Hudson Pacific Properties (HPP) Q3 2024 earnings summary
Event summary combining transcript, slides, and related documents.
Q3 2024 earnings summary
14 Jan, 2026Executive summary
Leased 1.6 million sq ft of office space year-to-date, up 25% year-over-year, with 539,000 sq ft signed in Q3; strong leasing pipeline and touring activity.
West Coast office demand outpaces broader US market, driven by increased in-office mandates, tech sector stabilization, and venture activity.
Studio segment has contracts or interest for nearly 80% of stages, with demand focused on 2025 production starts and boosted by proposed California tax credits.
Focus on financial flexibility, no debt maturities until late 2025, and active asset-level transactions to strengthen the balance sheet.

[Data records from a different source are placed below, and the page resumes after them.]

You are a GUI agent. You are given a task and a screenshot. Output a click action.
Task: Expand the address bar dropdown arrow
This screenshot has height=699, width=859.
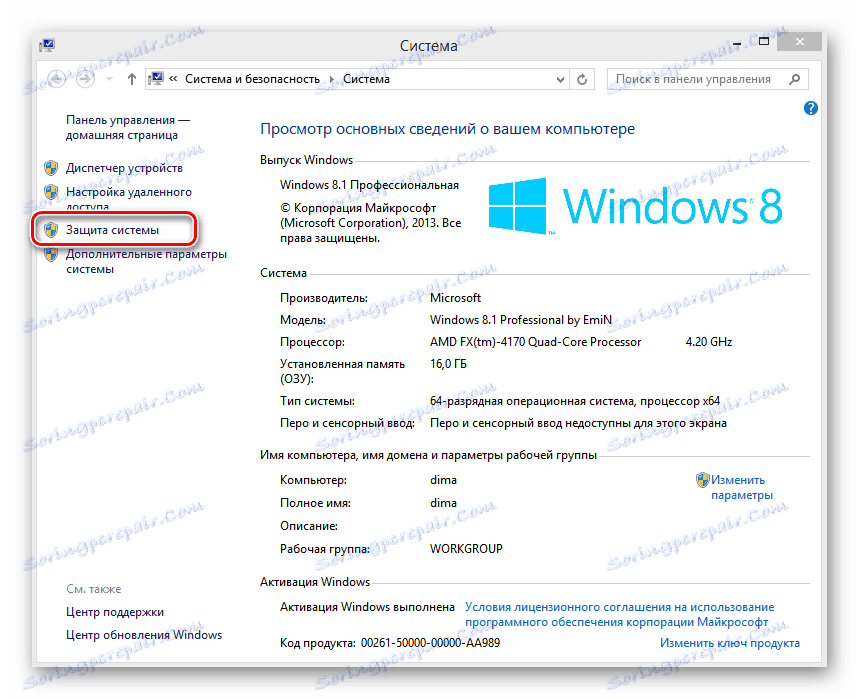[558, 79]
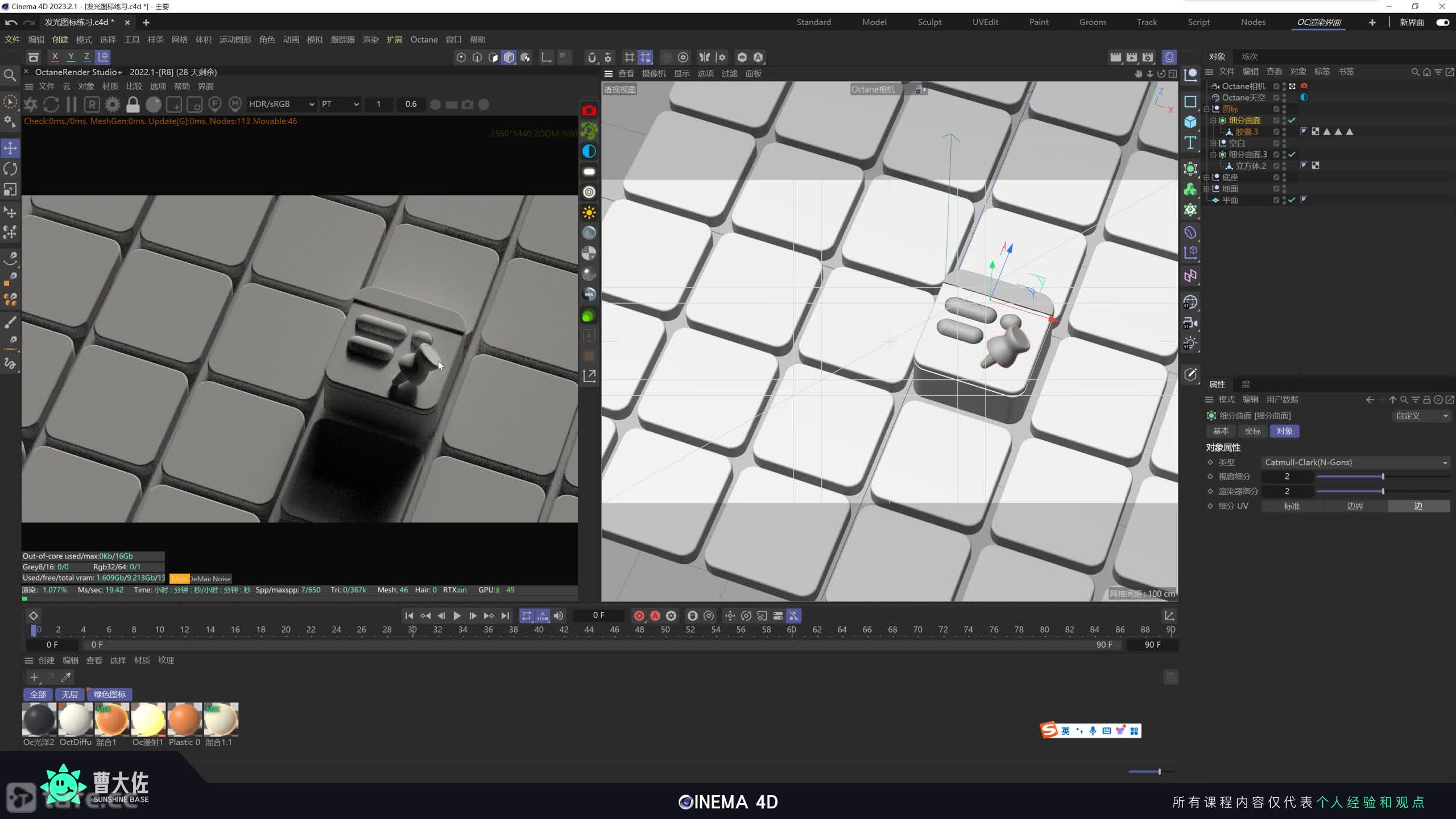Click the 绿色图标 material layer button

point(109,694)
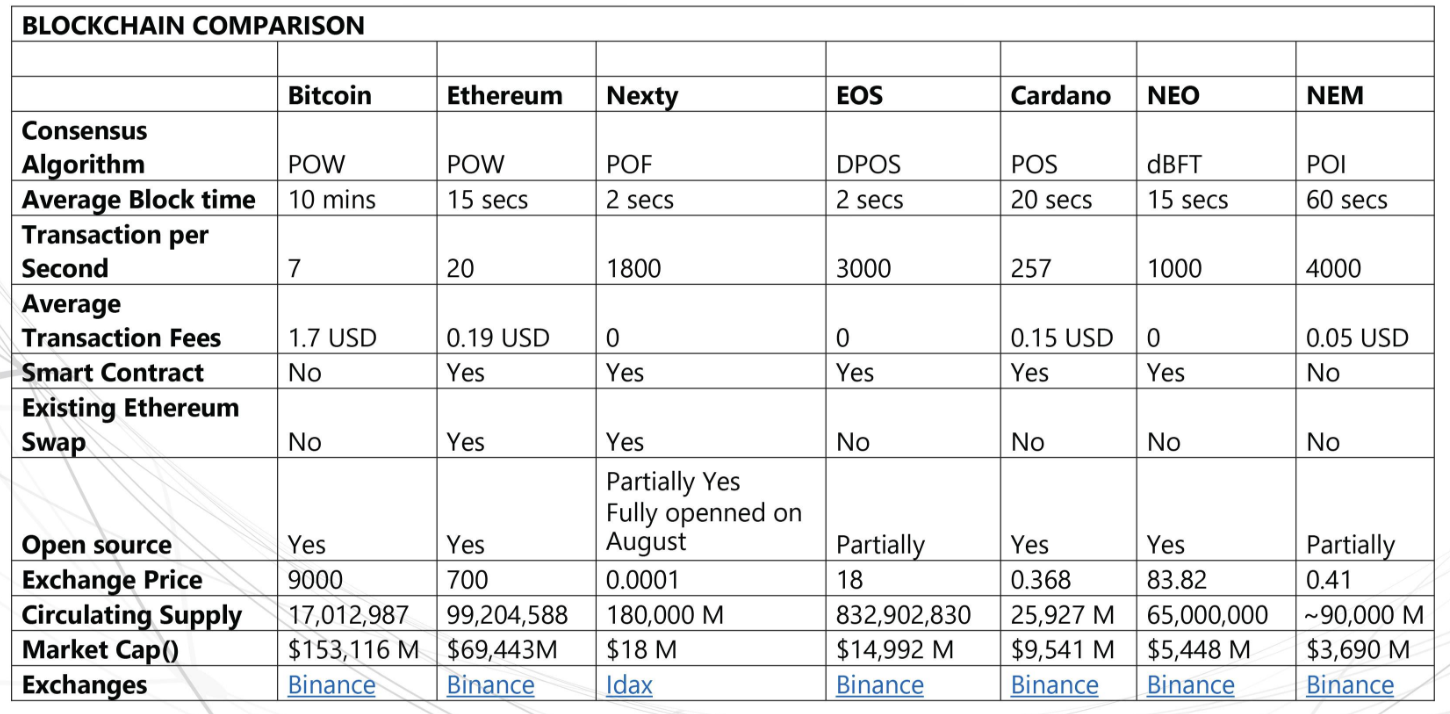Select the Circulating Supply row label

click(131, 615)
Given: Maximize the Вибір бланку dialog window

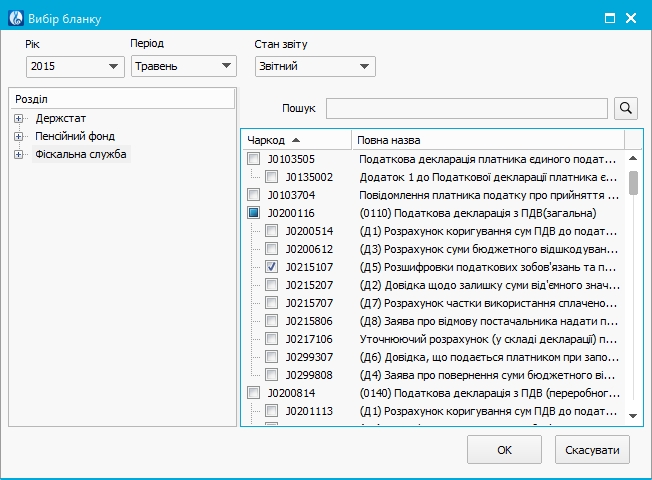Looking at the screenshot, I should point(609,17).
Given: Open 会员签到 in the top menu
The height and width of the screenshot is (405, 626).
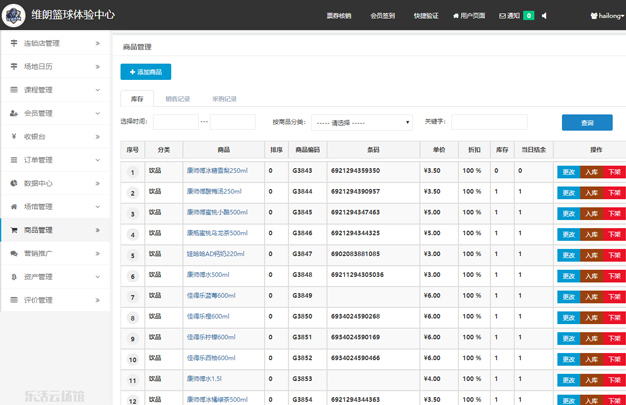Looking at the screenshot, I should click(x=382, y=16).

Management expects portfolio stabilization and growth in occupancy and cash flow in 2025.
Financial highlights
Q3 2024 revenue was $200.4 million, down from $231.4 million year-over-year, mainly due to asset sales and lease expirations, partially offset by studio growth.
Net loss attributable to common stockholders was $97.9 million ($0.69/share) vs. $37.6 million ($0.27/share) last year, mainly due to non-cash impairments and lower revenue.

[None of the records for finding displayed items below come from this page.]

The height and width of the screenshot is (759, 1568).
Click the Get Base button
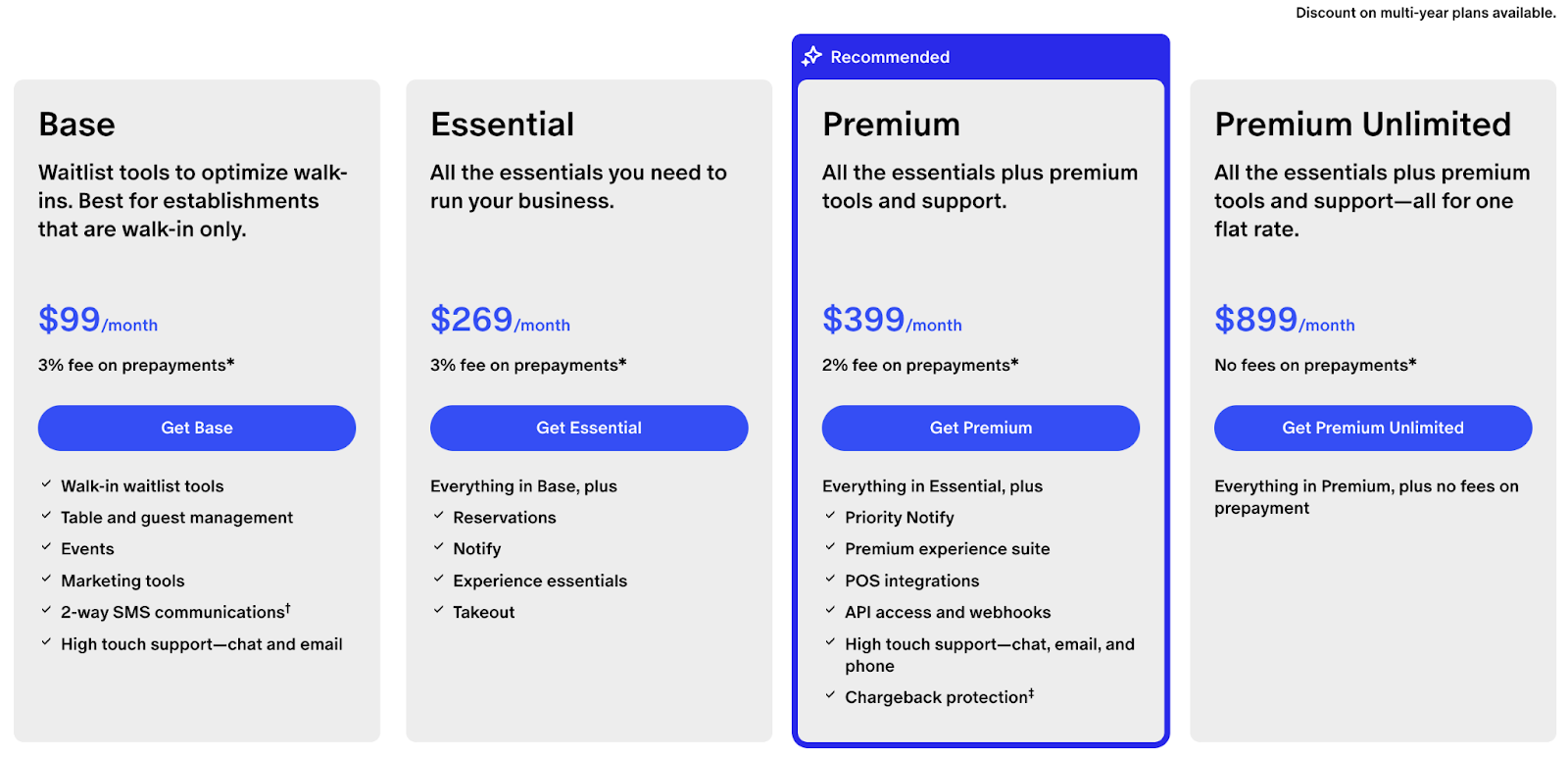pos(197,428)
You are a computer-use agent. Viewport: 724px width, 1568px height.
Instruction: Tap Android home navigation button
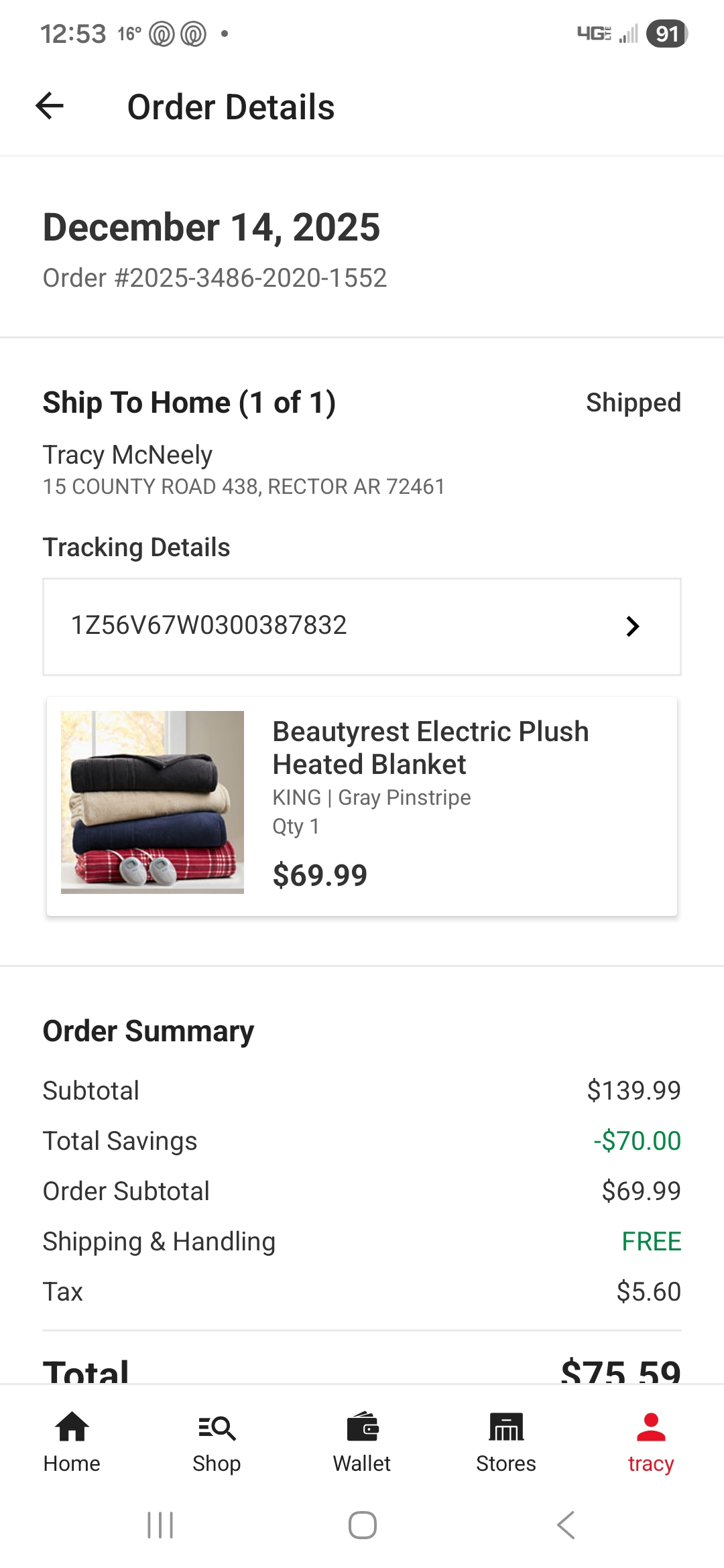(362, 1525)
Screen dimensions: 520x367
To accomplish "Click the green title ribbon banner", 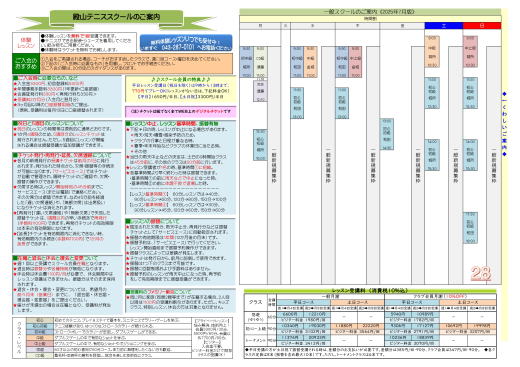I will [x=116, y=18].
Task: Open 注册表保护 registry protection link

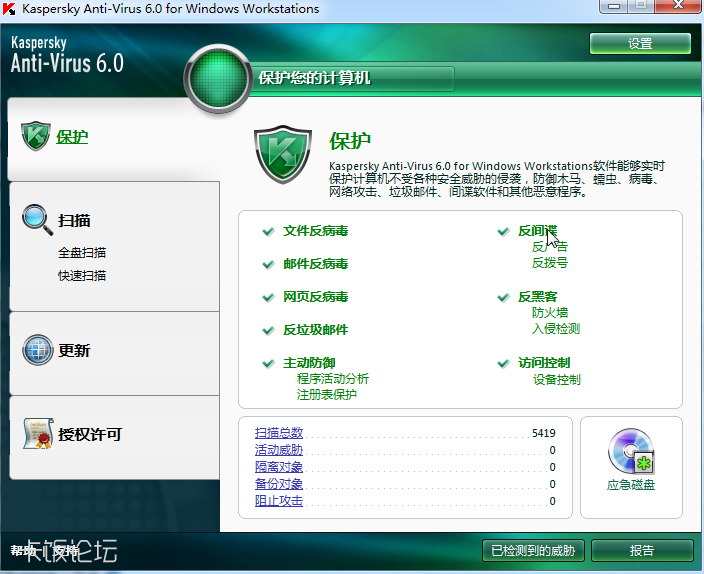Action: tap(327, 395)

FFO excluding specified items was $14.3 million ($0.10/share) vs. $26.1 million ($0.18/share); reported FFO was $6.8 million ($0.05/share).
AFFO was $15.8 million ($0.11/share), down from $28.1 million ($0.20/share) year-over-year.
Same-store cash NOI was $96.9 million, down from $113.2 million, primarily due to tenant move-outs.
Outlook and guidance
Q4 FFO per diluted share is expected to range from $0.09–$0.13; full-year same-store property cash NOI expected to decline 13–14%.
Q4 NOI for Quixote is anticipated to moderately improve due to increased production activity.
Office occupancy will decline in Q4 due to Amazon's early lease termination at Met Park North, but would have otherwise increased.
Management expects principal sources of liquidity to include cash on hand, operations, asset sales, equity, and debt financings.
No debt maturities until end of 2025; ongoing asset-level transactions expected to further enhance balance sheet strength.